Only the lines from the one that contains "You are a computer-use agent. The height" through the final line of the entries should be repeated, exactly as written.

:: RECORDS SUPPLIED

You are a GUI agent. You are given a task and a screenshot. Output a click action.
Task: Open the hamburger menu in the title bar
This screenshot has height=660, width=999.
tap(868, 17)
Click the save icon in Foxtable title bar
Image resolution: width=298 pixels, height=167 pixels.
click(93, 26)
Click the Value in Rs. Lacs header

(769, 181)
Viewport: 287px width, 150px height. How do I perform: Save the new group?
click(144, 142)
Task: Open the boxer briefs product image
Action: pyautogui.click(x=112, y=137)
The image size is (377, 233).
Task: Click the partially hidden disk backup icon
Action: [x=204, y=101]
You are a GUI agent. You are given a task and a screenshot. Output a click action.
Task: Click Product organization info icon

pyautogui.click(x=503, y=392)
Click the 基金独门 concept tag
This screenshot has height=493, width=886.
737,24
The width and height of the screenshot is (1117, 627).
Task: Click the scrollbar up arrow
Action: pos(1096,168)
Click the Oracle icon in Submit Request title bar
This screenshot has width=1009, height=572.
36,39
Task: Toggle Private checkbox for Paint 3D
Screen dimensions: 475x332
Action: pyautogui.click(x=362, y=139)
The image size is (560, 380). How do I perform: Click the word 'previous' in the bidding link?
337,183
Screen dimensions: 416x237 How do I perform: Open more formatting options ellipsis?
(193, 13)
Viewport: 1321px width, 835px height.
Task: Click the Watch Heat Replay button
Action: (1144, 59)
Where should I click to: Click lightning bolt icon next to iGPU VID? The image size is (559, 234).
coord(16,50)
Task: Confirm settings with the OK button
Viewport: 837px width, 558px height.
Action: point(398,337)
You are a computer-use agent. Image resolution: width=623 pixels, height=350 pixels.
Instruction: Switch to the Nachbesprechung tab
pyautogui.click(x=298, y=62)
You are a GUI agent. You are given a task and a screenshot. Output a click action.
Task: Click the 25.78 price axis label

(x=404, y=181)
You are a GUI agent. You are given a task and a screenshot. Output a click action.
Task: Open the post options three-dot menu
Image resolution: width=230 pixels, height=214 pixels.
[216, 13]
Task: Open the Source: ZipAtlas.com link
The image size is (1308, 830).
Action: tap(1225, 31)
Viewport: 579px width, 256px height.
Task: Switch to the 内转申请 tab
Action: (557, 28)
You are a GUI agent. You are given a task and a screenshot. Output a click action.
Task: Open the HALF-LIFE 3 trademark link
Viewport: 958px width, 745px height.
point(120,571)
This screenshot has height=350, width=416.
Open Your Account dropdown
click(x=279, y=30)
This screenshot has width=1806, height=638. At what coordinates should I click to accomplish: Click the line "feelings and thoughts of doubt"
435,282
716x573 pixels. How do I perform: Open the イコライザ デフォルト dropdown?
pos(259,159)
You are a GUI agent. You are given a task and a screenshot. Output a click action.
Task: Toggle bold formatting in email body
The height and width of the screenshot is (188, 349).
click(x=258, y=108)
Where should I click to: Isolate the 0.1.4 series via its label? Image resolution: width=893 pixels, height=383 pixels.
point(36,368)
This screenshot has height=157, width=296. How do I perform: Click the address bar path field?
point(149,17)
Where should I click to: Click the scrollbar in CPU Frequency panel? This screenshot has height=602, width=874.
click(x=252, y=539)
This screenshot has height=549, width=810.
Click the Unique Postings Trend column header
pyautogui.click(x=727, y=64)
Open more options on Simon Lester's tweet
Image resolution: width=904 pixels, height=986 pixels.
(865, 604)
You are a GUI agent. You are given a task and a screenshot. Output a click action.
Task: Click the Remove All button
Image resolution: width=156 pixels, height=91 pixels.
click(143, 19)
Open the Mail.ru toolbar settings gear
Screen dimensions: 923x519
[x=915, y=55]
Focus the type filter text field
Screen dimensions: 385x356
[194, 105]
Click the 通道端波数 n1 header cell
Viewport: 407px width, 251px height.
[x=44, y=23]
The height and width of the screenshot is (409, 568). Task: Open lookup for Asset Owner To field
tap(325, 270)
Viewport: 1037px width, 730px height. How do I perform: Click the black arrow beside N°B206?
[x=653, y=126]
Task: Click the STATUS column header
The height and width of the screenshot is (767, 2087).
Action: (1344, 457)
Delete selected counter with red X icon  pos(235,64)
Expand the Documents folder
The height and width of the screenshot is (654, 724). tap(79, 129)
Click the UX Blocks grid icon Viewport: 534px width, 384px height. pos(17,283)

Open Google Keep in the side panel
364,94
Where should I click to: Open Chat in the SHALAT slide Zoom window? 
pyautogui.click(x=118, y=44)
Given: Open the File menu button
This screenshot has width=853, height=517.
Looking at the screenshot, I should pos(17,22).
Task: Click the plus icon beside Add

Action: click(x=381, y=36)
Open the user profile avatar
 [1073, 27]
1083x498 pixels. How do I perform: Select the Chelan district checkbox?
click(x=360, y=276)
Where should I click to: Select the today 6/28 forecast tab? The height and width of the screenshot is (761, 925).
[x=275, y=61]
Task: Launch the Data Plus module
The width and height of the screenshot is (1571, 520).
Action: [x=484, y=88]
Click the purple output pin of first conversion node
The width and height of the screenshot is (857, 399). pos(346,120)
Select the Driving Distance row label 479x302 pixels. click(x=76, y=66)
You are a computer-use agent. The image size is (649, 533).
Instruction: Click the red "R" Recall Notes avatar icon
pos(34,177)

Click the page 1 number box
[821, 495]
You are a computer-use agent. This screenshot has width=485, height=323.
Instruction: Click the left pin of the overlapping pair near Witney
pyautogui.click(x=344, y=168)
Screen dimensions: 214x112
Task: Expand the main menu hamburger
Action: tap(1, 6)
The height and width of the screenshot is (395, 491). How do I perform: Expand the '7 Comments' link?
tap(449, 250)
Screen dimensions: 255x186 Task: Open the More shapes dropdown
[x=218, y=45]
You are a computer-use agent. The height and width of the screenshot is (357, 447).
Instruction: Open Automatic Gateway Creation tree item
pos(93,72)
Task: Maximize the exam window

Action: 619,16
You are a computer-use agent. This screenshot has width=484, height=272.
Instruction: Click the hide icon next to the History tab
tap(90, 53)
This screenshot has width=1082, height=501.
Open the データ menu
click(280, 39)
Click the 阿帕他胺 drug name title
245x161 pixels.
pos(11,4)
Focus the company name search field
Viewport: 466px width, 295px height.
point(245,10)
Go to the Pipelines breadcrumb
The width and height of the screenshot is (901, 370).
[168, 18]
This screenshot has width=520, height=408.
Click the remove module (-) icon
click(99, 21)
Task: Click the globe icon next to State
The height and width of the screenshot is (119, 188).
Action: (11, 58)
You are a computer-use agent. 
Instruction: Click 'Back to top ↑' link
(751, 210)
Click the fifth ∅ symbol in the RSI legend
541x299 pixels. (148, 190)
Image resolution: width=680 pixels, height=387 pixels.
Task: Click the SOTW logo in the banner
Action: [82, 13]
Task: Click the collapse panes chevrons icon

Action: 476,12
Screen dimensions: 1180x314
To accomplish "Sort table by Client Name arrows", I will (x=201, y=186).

::::

RESULT FOR THIS EXERCISE:
You are a computer-use agent. The height and width of the screenshot is (357, 447).
Instruction: Open Automatic Gateway Creation tree item
pos(93,72)
Task: Maximize the exam window

Action: 619,16
You are a computer-use agent. This screenshot has width=484, height=272.
Instruction: Click the hide icon next to the History tab
tap(90, 53)
This screenshot has width=1082, height=501.
Open the データ menu
click(280, 39)
Click the 阿帕他胺 drug name title
245x161 pixels.
pos(11,4)
Focus the company name search field
Viewport: 466px width, 295px height.
point(245,10)
Go to the Pipelines breadcrumb
The width and height of the screenshot is (901, 370).
[168, 18]
This screenshot has width=520, height=408.
Click the remove module (-) icon
click(99, 21)
Task: Click the globe icon next to State
The height and width of the screenshot is (119, 188).
Action: (11, 58)
You are a computer-use agent. 
Instruction: Click 'Back to top ↑' link
(751, 210)
Click the fifth ∅ symbol in the RSI legend
541x299 pixels. (148, 190)
Image resolution: width=680 pixels, height=387 pixels.
Task: Click the SOTW logo in the banner
Action: [82, 13]
Task: Click the collapse panes chevrons icon

Action: 476,12
Screen dimensions: 1180x314
To accomplish "Sort table by Client Name arrows", I will (x=201, y=186).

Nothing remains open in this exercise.